### INSTRUCTIONS TO FOLLOW
Your task is to transcribe the entries below exactly, from their first line down to the line containing "pixels, height=365 pixels.", and to stop there.

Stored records

**********

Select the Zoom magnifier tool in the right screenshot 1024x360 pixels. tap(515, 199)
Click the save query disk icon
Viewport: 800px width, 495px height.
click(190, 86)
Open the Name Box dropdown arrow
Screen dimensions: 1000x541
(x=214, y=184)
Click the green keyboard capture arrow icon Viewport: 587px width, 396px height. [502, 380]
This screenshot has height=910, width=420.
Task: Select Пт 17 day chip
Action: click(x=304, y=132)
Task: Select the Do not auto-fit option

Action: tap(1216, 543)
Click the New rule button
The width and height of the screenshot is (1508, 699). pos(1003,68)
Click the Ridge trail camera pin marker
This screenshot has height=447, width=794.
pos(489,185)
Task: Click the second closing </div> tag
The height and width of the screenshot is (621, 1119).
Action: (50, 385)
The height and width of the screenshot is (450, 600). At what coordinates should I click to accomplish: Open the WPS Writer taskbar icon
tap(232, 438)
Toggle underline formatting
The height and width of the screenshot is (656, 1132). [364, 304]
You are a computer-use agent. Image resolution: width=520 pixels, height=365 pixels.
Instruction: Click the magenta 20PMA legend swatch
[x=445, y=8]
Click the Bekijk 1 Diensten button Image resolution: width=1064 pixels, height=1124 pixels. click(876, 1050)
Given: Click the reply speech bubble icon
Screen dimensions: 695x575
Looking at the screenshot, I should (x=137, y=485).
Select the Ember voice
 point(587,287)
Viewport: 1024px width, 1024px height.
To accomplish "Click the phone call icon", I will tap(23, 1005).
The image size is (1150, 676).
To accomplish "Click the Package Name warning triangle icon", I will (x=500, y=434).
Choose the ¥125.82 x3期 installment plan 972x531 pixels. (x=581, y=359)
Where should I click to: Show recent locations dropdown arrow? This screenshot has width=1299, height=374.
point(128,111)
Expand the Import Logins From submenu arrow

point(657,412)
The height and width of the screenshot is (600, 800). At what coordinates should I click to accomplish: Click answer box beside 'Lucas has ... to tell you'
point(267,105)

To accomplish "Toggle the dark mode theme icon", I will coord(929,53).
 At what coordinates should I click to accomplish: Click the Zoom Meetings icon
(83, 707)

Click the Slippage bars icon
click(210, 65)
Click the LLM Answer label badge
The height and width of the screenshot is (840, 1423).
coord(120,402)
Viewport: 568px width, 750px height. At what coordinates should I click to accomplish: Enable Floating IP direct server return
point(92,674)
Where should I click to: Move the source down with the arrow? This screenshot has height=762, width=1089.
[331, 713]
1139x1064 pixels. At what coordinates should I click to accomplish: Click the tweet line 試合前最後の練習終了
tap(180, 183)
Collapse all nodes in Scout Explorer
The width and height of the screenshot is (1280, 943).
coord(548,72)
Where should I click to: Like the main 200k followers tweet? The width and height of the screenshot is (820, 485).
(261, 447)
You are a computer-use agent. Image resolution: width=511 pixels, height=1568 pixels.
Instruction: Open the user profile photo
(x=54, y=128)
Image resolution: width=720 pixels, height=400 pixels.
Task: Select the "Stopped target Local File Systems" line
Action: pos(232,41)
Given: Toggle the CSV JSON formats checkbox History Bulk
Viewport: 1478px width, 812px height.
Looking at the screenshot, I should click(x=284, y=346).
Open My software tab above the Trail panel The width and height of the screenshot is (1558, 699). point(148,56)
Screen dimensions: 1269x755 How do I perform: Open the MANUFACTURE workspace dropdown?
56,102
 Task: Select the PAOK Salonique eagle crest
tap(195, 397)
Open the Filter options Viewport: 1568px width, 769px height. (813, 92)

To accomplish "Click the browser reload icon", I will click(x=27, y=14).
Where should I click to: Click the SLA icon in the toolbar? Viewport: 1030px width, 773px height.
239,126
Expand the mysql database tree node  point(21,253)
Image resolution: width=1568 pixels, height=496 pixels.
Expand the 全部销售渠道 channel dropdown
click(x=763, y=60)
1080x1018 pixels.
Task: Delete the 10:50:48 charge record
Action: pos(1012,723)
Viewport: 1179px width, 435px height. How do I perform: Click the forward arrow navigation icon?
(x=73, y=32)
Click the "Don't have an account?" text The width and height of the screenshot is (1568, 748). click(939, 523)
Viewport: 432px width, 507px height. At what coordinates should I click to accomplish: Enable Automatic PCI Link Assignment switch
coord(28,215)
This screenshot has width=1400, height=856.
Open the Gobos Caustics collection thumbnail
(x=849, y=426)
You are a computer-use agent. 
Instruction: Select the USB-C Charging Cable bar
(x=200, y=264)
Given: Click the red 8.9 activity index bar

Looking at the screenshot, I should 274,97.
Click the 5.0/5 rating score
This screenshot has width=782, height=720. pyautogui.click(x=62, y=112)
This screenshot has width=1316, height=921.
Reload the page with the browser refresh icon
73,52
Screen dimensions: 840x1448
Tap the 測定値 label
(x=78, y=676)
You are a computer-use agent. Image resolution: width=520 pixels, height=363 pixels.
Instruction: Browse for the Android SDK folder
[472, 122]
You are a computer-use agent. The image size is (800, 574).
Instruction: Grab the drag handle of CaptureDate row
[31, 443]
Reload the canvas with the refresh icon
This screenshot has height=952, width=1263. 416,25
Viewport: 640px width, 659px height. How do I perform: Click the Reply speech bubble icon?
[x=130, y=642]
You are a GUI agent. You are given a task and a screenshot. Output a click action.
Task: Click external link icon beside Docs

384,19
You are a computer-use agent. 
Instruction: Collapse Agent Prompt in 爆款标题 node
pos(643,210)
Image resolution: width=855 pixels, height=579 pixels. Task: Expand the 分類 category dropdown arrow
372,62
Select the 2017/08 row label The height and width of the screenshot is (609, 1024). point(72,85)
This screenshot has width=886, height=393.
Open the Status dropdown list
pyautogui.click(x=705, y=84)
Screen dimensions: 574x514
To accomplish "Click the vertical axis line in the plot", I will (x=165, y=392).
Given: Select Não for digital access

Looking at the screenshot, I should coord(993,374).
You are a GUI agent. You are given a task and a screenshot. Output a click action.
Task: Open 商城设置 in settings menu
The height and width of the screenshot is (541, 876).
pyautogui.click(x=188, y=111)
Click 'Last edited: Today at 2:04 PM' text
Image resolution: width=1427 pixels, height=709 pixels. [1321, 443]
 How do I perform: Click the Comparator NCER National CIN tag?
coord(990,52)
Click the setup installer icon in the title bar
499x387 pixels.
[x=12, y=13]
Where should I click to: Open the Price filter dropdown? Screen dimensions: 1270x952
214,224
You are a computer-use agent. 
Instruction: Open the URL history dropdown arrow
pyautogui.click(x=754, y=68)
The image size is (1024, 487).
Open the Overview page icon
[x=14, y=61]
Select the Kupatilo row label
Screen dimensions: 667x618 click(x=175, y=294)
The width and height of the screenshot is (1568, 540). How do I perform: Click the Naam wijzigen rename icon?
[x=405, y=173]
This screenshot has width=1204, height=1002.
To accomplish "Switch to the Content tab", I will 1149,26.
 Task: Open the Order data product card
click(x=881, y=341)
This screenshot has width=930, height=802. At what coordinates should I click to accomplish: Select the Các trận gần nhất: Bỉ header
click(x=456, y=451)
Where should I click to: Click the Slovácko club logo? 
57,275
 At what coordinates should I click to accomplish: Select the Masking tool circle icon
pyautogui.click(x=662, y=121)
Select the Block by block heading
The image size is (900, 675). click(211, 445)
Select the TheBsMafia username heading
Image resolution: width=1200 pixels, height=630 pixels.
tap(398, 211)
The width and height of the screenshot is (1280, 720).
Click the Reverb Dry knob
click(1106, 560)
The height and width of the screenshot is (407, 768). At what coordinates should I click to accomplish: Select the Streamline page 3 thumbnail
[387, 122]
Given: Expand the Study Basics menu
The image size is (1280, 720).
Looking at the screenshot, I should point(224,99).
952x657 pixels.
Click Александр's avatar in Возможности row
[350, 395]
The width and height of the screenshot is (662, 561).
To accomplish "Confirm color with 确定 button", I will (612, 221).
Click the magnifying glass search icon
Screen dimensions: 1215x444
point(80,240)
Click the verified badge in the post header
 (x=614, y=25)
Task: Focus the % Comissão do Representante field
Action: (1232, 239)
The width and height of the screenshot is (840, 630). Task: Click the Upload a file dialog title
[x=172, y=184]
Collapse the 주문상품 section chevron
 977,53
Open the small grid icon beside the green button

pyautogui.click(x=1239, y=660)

**********

### OUTPUT
Select the Zoom magnifier tool in the right screenshot 1024x360 pixels. tap(515, 199)
Click the save query disk icon
Viewport: 800px width, 495px height.
click(190, 86)
Open the Name Box dropdown arrow
Screen dimensions: 1000x541
(x=214, y=184)
Click the green keyboard capture arrow icon Viewport: 587px width, 396px height. [502, 380]
This screenshot has height=910, width=420.
Task: Select Пт 17 day chip
Action: click(x=304, y=132)
Task: Select the Do not auto-fit option

Action: tap(1216, 543)
Click the New rule button
The width and height of the screenshot is (1508, 699). pos(1003,68)
Click the Ridge trail camera pin marker
This screenshot has height=447, width=794.
pos(489,185)
Task: Click the second closing </div> tag
The height and width of the screenshot is (621, 1119).
Action: (50, 385)
The height and width of the screenshot is (450, 600). At what coordinates should I click to accomplish: Open the WPS Writer taskbar icon
tap(232, 438)
Toggle underline formatting
The height and width of the screenshot is (656, 1132). [364, 304]
You are a computer-use agent. Image resolution: width=520 pixels, height=365 pixels.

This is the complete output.